Gartner: Tablets eat into 2011 PC sales
For years, analysts have forecast the coming of a post-PC era where many kinds of devices will be used to access the Internet. The revised Garner forecast is the latest sign that era is at hand.
In another sign of the rising importance of tablets, Intel has put Doug Davis in charge of a new business group focused on tablets and netbooks. Davis, seen by some as a possible successor to chief executive Paul Otellini, previously ran Intel’s embedded group. Otellini vowed last year Intel would stake out a significant position in tablets.
Steve Jobs referred to Apple’s iPads as "post-PC devices" in the launch this week of the iPad 2. It is based on an Apple A5 processor using two ARM cores rather than an Intel x86 chip. IHS iSuppli noted Apple sold in 2010 nearly four times more ARM- than x86-based systems.
In a new report, Gartner currently forecasts 2011 PC growth at 10.5 percent down from 15.9 percent previously. Worldwide PC shipments will hit 440.6 million units in 2012, a 13.6 percent increase from 2011, down from Gartner’s previous outlook of 14.8 percent growth, the market watcher added.
"These results reflect expectations of weaker consumer mobile PC demand, in no small part because of the near-term weakness expected in China’s mobile PC market, but also because of a general loss in consumer enthusiasm for mobile PCs," said Ranjit Atwal, research director at Gartner, speaking in a press release.
Notebooks and netbooks had average annual rates of growth approaching 40 percent over the last five years. That’s now expected to decline to about 10 percent through 2015 as consumers increasingly get Internet access—the killer mobile app—through a variety of mobile devices, Gartner said.
"We expect growing consumer enthusiasm for mobile PC alternatives, such as the iPad and other media tablets, to dramatically slow home mobile PC sales, especially in mature markets," said George Shiffler, research director at Gartner.

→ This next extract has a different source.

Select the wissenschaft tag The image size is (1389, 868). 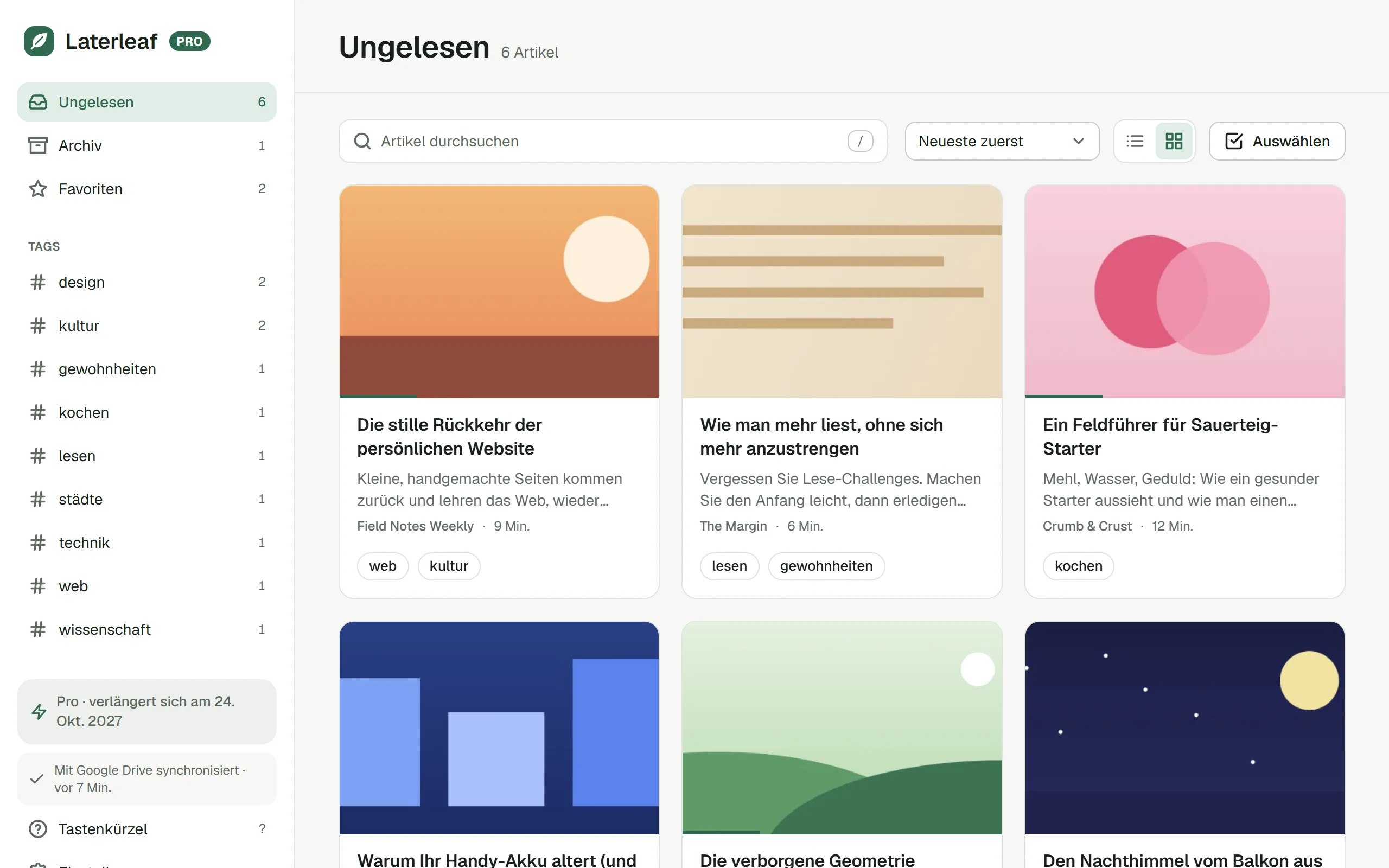point(147,629)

Vendors and even market watchers such as Gartner have to date played down the impact of tablets on the notebook.
"We once thought that mobile PC growth would continue to be sustained by consumers buying second and third mobile PCs as personal devices," said Shiffler. "However, we now believe that consumers are not only likely to forgo additional mobile PC buys but are also likely to extend the lifetimes of the mobile PCs they retain as they adopt media tablets and other mobile PC alternatives as their primary mobile device," he said.
Consumers in mature markets appear to be either buying tablets instead of mobile PCs or postponing notebook purchases as they track new tablet announcements, Gartner said. Even in business PC markets—which Gartner expects to continue to see double-digit growth—some users are considering tablets instead of PCs, Gartner said.